# 演習の要件:
[a] Qチョコレートの記事によれば、購入者がいつ収穫されたカカオを使っているかを知ることができるのはなぜか。記事に書かれている理由を説明しなさい。
[b] Qチョコレートの記事を、最後の文の後から書き継ぎなさい。

暮らしにスイーツを

リオのショコラティエが紹介する、リオデジャネイロのおすすめスポット
サマンサ・アクイムはブラジルのカカオについて研究を重ね、「Qチョコレート」を創業しました。
サマンサ・アクイム
「Qチョコレート」オーナー兼創業者

人生を変えた日。サマンサ・アクイムはその日のことを、まるで昨日のことように覚えていると言います。

当時、リオデジャネイロで家族が経営するケータリング会社、アクイム・ガストロノミアで働いていたサマンサ。一流の料理学校エコール・ルノートルでの研修を終え、パティシエとして勢いに乗っていた時期でした。「ちょうど私たちの作ったチョコレートが賞を受賞して、大成功を収めたように感じていました」。

そんなある日、ブラジルのカカオ栽培者協会に所属する1人の紳士が、リオのアクイム・ガストロノミアを訪れました。サマンサの作るガナッシュとケーキが評判を呼んでいた頃でした。「その人の問いかけがきっかけで、私の人生は大きく変わりました」。サマンサはこう話します。「その人に『チョコレートのことは何もかも知っているのに、ココアのプランテーションを一度も見たことがないなんて、おかしいと思わないか?』と言われたのです。本当にその通りでした。チョコレートについてはあらゆることを学んできたつもりでしたが、実は何も知らなかったということに気づきました」。

Qチョコレートの材料は、カカオマス、カカオバター、砂糖。
熱帯雨林が育てたフレーバー

アクイムが使うカカオは、すべてアトランティックフォレストにあるレオリンダ農場から直接仕入れたもの。彼女は毎年、カカオの収穫が終わる時期に農場を訪れます。「収穫量は年におよそ400ロットです。そこから農場主が選んでおいてくれた上位40ロットを味見して、使いたいものを選びます」。Qチョコレートはパッケージにロット番号が印刷されているので、購入者はいつ収穫されたカカオを使っているかを知ることができます。8年を経た今も、Qチョコレートに使うカカオはアクイムが自ら選んでいます。

Qチョコレートに使うカカオは今もアクイムが自ら選んでいます。
原料から製品まで

心理学者だったアクイムは、アクイム・ガストロノミアの創始者である母ルイーザとイタリアを旅行した際に料理の魅力に目覚め、家業に参加するようになりました。料理と心理セラピーはそれほどかけ離れていないと感じたそうです。「心理セラピーは、自分を変えるためではなく、より良い自分になるために受けるものです」と、アクイム。そうした概念を料理にも取り入れていたところ、あるとき料理の知識を試されるような出来事があり、もっと学ぶ必要があることに気づきました。

アクイムはチョコレートの供給プロセスについて詳しく調べはじめ、最終的にブラジルのバイーア州にあるカカオ農園を訪れます。「シェフとして、いろいろなアロマを感じることができました。森林に漂う大地の香りや、発酵するカカオ豆の香り。そして、その豊かな香りがこれまで食べたどのチョコレートにも生かされていなかったと気づいたのです」

アクイムが使うカカオは、すべてブラジルのアトランティックフォレストにあるレオリンダ農場から直接仕入れたもの。

# データ記録:
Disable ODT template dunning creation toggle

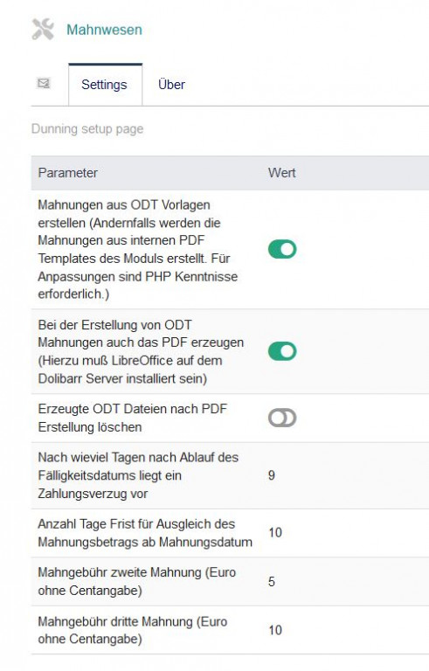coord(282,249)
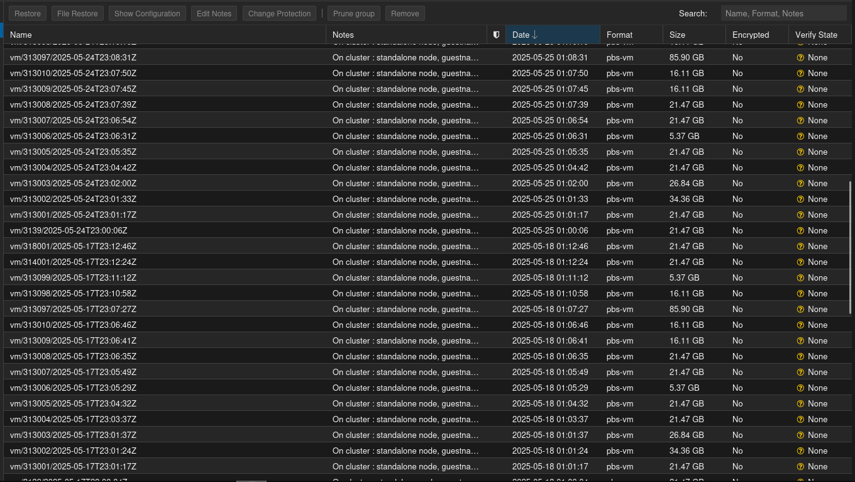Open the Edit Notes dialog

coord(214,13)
--
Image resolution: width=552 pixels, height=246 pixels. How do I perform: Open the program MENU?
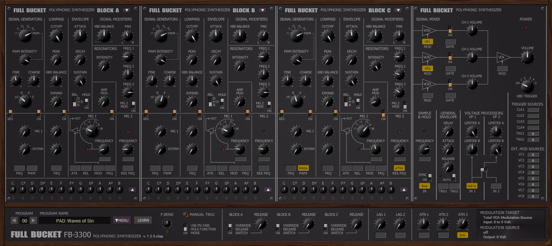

# 解答:
[a] Qチョコレートのパッケージにはロット番号が印刷されているからである。そのため購入者は、使われているカカオがいつ収穫されたものかを知ることができる。

[b]
特別なチョコレート

2010年にチョコレートを作り始めたとき、Qチョコレートをこれまでにない新しい方法で売り出すにはどうすべきか、一家で話し合いました。そして、ブラジルを代表する建築家オスカー・ニーマイヤーに相談しました。一家はニーマイヤーの100歳を祝うパーティーでケータリングを担当した縁があったのです。「私たちが作る初めてのチョコレートをデザインしてほしいと依頼したところ、引き受けていただけました」 こうして誕生したのが、ユニークな波形の板チョコでした。特別にデザインされた限定版の木箱に入れて、ニーマイヤーが死去する2012年まで販売されました。

アクイムにとって最も意義深い出来事は、おそらくレオリンダ農場での体験でしょう。「農場を訪れたときに、長年そこで働いている男性に会い、私が作ったチョコレートを渡して試食してもらいました。すると彼はたちまち満面に笑みを浮かべて、こう言ったんです。『これはうちのカカオだ。私の人生の味だ』って」

地元のおすすめ情報

リオデジャネイロの職人技を知りましょう

ブラジルで最も活気あるこの街は、五感を刺激する体験に満ちています。建築やアート、多彩なグルメ、そして最近急成長を遂げているクラフトビール業界。地元のショコラティエ、サマンサ・アクイムが、リオデジャネイロのおすすめスポットをご紹介します。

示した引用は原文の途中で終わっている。